■ YOUR TASK: Please write out every line of the material exactly.

TASK DATA Block Start

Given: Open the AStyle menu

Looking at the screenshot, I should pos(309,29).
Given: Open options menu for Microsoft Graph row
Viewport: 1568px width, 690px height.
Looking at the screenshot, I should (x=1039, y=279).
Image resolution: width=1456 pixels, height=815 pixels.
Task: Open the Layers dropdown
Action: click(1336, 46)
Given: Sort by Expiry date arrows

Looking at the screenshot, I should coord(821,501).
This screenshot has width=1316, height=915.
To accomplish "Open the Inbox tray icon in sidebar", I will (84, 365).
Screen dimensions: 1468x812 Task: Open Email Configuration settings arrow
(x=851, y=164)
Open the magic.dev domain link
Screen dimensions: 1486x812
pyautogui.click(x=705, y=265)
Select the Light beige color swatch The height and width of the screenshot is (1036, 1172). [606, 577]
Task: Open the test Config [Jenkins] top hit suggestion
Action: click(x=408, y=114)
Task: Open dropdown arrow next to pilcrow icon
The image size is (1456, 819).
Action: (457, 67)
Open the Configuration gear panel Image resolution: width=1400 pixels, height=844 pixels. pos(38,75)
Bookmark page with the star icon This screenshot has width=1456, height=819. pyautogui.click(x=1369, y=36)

TASK DATA Block End

■ SOLUTION BELOW:
Given: Open the AStyle menu

Looking at the screenshot, I should pos(309,29).
Given: Open options menu for Microsoft Graph row
Viewport: 1568px width, 690px height.
Looking at the screenshot, I should (x=1039, y=279).
Image resolution: width=1456 pixels, height=815 pixels.
Task: Open the Layers dropdown
Action: click(1336, 46)
Given: Sort by Expiry date arrows

Looking at the screenshot, I should coord(821,501).
This screenshot has width=1316, height=915.
To accomplish "Open the Inbox tray icon in sidebar", I will (84, 365).
Screen dimensions: 1468x812 Task: Open Email Configuration settings arrow
(x=851, y=164)
Open the magic.dev domain link
Screen dimensions: 1486x812
pyautogui.click(x=705, y=265)
Select the Light beige color swatch The height and width of the screenshot is (1036, 1172). [606, 577]
Task: Open the test Config [Jenkins] top hit suggestion
Action: click(x=408, y=114)
Task: Open dropdown arrow next to pilcrow icon
The image size is (1456, 819).
Action: (457, 67)
Open the Configuration gear panel Image resolution: width=1400 pixels, height=844 pixels. pos(38,75)
Bookmark page with the star icon This screenshot has width=1456, height=819. pyautogui.click(x=1369, y=36)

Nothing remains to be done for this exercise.